A silence covers my world
As a blanket
Complete 
Warm 
To leave me cold 
As if it were nothing 
No footstep heard 
No intake of breath 
No cry for one to respond 
To acknowledge 
To let you know 
The silence is not that of life 
Nor is it death
It is nothing... 

I love it when my characters become more real to me than anyone else I know. And I feel that way about Adam, now. 

Saturday, November 22, 2025

Chapters 2 & 3

Read through them both and made some changes. Re-arranged a couple parts to help the flow of the story. Added some details to better explain things while cutting a couple others, to set up Adam's memory of the older gentleman having him read Victor Hugo's poem,

What I had before cut into that impact, but no more. He shares a couple ditties he wrote in his journal, meant as jokes, and he is introduced to Milton Acorn's work, but the poem as noted in my 11/20 post is what shifts the ground under his feet.

I snuck in Adam's deep, quiet hope his parents will come to take him home from that boys home...but he is losing that hope as the darkness in him grows...until he and Reynard fight, and he walks away.
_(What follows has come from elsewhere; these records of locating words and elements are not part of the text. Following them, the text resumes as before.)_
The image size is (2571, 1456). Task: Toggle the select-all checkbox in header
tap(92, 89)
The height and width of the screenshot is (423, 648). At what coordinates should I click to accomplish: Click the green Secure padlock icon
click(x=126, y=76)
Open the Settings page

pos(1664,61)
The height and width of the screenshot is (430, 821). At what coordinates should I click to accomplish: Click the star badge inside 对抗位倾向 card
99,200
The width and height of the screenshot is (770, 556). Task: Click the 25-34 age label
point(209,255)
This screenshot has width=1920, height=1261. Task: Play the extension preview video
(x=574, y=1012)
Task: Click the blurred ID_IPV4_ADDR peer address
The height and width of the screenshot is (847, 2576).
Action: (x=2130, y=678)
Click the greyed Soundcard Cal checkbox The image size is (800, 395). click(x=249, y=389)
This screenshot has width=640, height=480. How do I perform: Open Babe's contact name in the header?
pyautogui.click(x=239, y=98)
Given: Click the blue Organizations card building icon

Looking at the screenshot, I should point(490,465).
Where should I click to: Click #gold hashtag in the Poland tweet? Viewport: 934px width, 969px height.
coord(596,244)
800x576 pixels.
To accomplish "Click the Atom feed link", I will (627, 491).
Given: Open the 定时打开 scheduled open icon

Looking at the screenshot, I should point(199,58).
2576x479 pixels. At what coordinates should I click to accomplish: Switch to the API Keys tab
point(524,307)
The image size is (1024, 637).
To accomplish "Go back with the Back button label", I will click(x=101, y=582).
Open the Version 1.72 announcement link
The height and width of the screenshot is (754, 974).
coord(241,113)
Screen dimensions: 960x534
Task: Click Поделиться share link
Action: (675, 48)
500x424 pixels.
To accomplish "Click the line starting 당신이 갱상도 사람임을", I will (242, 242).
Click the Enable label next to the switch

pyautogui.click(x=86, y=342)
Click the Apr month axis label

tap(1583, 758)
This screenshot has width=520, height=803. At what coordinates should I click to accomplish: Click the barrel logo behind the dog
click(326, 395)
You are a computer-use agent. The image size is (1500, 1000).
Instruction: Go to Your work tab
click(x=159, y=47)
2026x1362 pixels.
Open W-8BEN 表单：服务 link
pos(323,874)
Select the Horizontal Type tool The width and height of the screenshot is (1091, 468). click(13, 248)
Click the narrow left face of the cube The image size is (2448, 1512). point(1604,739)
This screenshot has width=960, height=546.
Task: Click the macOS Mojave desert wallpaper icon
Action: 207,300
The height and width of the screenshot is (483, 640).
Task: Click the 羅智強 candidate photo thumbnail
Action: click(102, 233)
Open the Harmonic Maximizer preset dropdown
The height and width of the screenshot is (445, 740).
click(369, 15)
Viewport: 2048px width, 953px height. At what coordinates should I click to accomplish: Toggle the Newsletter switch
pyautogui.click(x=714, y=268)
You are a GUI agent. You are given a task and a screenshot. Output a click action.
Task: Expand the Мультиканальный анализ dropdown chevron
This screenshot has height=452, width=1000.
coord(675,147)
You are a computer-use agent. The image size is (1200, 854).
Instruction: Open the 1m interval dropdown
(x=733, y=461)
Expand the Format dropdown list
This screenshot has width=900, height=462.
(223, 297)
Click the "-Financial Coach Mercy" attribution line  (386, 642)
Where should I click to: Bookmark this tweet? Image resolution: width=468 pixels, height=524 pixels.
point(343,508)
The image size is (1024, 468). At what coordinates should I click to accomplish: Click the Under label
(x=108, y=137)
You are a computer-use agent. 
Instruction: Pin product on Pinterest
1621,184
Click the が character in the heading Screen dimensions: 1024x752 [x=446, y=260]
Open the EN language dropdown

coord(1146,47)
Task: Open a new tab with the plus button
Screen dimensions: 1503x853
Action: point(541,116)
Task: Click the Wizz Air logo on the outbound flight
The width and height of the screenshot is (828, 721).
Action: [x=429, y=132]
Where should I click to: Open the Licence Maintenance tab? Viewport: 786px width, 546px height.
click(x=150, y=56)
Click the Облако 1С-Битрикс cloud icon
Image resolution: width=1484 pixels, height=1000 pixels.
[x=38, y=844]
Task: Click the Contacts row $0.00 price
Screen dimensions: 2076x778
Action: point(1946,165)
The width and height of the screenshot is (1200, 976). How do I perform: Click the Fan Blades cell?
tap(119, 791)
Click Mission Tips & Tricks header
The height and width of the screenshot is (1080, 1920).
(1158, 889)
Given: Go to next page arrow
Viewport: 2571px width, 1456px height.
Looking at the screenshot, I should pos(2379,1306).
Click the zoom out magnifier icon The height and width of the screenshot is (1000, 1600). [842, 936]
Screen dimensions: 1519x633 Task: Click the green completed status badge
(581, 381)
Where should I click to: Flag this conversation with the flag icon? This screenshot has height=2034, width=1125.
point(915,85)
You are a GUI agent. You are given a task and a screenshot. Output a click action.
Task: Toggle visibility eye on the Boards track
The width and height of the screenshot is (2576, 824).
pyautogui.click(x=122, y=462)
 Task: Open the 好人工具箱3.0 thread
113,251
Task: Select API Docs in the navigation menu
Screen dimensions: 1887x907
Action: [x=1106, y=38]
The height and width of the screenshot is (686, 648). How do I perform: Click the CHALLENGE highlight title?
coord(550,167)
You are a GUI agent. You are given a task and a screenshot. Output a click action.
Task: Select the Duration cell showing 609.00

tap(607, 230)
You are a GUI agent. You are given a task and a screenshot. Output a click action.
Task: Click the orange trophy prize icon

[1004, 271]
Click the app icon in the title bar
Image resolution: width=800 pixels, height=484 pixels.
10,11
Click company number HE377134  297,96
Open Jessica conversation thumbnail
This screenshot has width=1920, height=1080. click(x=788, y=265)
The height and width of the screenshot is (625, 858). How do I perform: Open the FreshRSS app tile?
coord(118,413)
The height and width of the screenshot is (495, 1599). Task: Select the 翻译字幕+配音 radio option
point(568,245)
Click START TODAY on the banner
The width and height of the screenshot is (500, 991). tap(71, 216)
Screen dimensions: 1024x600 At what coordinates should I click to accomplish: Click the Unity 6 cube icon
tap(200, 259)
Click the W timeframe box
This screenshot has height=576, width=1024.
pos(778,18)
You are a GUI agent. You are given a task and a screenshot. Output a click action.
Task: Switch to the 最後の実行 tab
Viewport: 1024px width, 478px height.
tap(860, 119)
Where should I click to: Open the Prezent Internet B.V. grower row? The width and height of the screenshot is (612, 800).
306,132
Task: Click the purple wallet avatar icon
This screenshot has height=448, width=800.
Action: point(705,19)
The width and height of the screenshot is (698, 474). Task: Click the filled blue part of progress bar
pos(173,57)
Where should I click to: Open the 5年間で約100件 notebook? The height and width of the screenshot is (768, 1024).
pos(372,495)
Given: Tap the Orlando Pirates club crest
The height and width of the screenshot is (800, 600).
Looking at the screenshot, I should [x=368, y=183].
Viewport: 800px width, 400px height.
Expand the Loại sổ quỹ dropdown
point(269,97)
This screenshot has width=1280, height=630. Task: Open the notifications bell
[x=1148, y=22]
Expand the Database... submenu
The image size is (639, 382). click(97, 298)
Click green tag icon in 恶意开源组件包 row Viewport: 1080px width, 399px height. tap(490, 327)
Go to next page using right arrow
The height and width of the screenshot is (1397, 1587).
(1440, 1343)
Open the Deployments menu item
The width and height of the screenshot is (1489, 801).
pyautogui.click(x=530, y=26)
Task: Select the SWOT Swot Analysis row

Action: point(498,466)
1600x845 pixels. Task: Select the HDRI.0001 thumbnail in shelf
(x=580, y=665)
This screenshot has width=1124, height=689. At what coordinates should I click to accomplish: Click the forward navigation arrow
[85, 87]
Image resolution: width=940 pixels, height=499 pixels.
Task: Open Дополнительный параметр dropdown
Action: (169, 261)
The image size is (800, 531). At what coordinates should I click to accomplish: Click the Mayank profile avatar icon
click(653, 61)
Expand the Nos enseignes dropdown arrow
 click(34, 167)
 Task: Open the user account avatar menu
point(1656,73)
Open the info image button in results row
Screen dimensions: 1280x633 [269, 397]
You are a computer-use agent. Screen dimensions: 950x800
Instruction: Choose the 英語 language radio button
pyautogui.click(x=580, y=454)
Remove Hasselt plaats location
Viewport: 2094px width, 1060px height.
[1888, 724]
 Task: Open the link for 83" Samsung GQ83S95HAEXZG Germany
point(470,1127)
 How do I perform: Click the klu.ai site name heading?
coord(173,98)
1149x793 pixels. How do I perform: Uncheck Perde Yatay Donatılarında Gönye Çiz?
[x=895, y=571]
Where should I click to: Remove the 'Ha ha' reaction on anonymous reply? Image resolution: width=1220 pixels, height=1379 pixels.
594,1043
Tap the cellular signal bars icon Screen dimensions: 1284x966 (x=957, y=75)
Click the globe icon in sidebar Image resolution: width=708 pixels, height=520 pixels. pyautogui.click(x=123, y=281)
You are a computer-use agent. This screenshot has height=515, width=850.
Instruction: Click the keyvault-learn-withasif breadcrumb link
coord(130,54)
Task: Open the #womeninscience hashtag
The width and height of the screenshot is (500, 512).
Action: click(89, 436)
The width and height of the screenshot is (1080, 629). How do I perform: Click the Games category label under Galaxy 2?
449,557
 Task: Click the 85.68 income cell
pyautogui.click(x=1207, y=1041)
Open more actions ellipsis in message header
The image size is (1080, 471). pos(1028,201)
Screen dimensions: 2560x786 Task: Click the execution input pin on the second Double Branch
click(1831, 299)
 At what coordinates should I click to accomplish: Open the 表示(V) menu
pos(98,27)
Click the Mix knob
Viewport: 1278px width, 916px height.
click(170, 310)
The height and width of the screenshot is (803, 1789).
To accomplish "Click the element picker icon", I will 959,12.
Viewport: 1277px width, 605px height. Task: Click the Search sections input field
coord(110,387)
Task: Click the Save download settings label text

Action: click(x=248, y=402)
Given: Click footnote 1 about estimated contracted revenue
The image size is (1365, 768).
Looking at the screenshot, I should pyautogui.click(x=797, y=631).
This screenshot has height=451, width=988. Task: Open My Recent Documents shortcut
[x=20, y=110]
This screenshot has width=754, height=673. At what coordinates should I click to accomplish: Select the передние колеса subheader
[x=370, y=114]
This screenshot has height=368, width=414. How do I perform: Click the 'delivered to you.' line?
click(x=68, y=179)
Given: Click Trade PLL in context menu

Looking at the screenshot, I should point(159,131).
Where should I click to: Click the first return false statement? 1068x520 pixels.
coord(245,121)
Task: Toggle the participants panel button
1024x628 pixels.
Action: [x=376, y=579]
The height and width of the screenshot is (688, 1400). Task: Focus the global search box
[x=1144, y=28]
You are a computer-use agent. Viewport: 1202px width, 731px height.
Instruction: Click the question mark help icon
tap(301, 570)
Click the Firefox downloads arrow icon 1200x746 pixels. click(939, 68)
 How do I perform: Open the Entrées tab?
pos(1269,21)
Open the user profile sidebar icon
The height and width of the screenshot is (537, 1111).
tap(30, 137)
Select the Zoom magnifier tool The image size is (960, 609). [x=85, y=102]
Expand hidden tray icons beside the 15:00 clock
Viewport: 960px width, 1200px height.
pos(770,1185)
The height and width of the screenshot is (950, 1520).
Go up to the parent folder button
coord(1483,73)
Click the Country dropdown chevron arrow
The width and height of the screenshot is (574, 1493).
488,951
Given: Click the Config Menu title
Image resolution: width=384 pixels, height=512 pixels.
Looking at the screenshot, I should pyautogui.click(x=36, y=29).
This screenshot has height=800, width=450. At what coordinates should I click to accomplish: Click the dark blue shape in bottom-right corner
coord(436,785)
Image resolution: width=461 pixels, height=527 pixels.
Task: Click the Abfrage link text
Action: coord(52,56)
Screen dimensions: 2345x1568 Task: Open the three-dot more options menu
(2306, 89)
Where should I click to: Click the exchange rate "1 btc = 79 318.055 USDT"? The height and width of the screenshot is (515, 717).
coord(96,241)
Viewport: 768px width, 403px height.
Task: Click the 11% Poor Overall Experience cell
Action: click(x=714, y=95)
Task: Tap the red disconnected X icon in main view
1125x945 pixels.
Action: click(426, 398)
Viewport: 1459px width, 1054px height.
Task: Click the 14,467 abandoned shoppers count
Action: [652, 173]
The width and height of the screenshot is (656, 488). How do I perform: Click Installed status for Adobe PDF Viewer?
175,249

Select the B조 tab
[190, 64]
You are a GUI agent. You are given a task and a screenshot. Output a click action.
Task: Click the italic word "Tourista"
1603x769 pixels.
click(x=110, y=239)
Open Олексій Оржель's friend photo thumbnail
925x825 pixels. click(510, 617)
The betrayal complete.

I'll go through that, tomorrow, then get onto the next chapter. Can't remember if it's 6 or 7; I've redone the numbering and broke one in half, so no telling.

I don't want long chapters. I've heard from too many readers if the chapter is too long their eyes glaze over. I don't mind doing that. It makes the story seem more immediate. I just am wary of the table of contents. Can they go up to a hundred chapters?

Guess I'll find out.

Friday, November 21, 2025

Taking a pause...

Just for the day. I didn't want to do anything or see anyone, but the book fair in Hong Kong intruded on my peace and I grew pissy. I was polite, but wound up spending a couple hours on it then lots of paperwork to sort through about everything else. And the day's events and...and I never should have gone online but had to and shifted over and................

Now I need to reread everything I have written so I can make certain it's proceeding properly. The part leading up to Adam leaving Montréal was rather draining. It reminded me of an occasion where I damn near walked all the way from Carbondale to Scranton, at night, in boots and a mac, intent on finding a bus to the airport and leaving without a word.

I'd been tricked into traveling up there from Houston, by my close cousins...and learned I had been outed to them and they wanted to know if I was HIV positive. Couldn't do that with a phone call, no; they had to see me face-to-face.

Blindsided me. I wasn't and never have been, and told my cousin so, but that didn't seem make a real difference. And there was so much tension...I didn't want to stay.

I went for a walk to clear my head and just kept walking. Figured I'd ask them to ship my suitcase and things to me. It's about 16 miles and I was probably halfway there when I convinced myself I was overreacting and returned. 

I should have trusted my gut.

I noticed glares of outright hostility from some members of the family, had plans changed, and finally saw that people I'd considered closer to me that my own brothers and sister did not reciprocate. I was a relative, nothing more. If I'd left, I might have been able to never feel that from them.

So...I let Adam take over in DW and do it right. And it's cut deeper than I realized. But feels good.

I just needed space from it to accept that.